[Entries on target coordinates]
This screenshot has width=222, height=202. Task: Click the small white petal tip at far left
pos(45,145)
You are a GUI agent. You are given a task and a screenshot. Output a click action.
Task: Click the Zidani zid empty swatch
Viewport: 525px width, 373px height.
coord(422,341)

#### Instructions to follow
Please reproduce all of the data above, requests included, and shift every answer's coordinates by adding 98 to each of their numbers. Leave the numbers in the requests as they are.

#### Full response
This screenshot has width=222, height=202. Task: Click the small white petal tip at far left
pos(143,243)
You are a GUI agent. You are given a task and a screenshot. Output a click action.
Task: Click the Zidani zid empty swatch
Viewport: 525px width, 373px height.
coord(520,439)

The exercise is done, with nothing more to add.